Thanks to technology, it’s a hat-trick we can all score.
Electrolux Group is a leading global appliance company whose roots as a vacuum cleaner manufacturer date back over a century. Annually, it sells approximately 60 million different household appliances in over 120 markets and employs 51,000 people around the world. Ever the innovator, Electrolux strives to be at the forefront of sustainability through its solutions and operations.
Meeting the growing global market for household appliances without increasing environmental impact means the company must further optimize product performance and make better use of resources.
The team designed a mobile app which enables customers to control and monitor their connected Electrolux appliances from a single home dashboard, wherever they are.
Alina Astapovich, Backend Developer, Electrolux
To support the app’s development, Electrolux needed a NoSQL database, something that was scalable, a fast solution to read/write data, with global and multi-regional set up. In 2019-2020, they implemented MongoDB. “We started using open-source self-hosted MongoDB,” says Alina Astapovich, backend developer at Electrolux, “and it really worked for us.”
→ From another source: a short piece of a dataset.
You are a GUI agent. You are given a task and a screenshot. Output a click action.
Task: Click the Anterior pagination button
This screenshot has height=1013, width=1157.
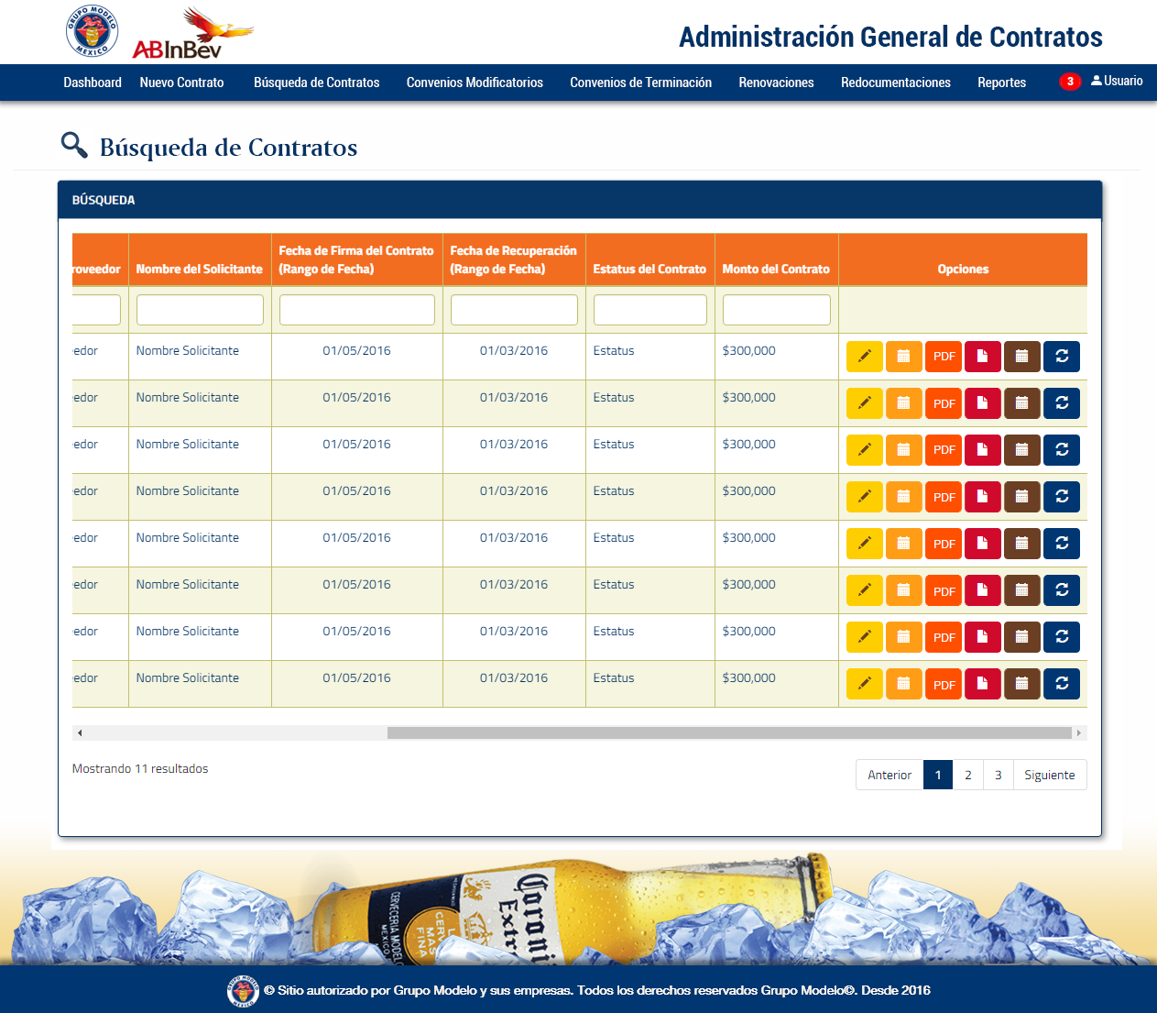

The team has since moved to MongoDB Atlas, to let go of the responsibility of hosting, maintaining, and updating the database. “That’s one of the benefits of using Atlas,” says Astapovich, “we can rely fully on MongoDB.”
In environments where the team knows the traffic won’t be huge, it uses serverless MongoDB, instead of creating a separate instance. “This is a nice feature,” says Astapovich. “Atlas is a simple solution in terms of use. You don't need to really think, and you don't need to spend a lot of time on integrations or understanding how it works. You just use it.”
Capturing appliance events and simple telemetry data, the team builds a picture that’s unique to each Electrolux customer and app user. “We get information from the appliance – like a washing machine – and we feed the information to the user,” says Astapovich, whose focus is on fabric care appliances. The length of a cycle, the time at which it begins and ends, the electricity wattage it consumes – all these events contribute towards providing a personalized picture of usage for every customer and each registered appliance through the app. It even delivers alerts to flag up when the filter needs cleaning!
“It helps us to provide a user experience that makes all these chores and routine work more informative, more sustainable, more optimized,” says Astapovich.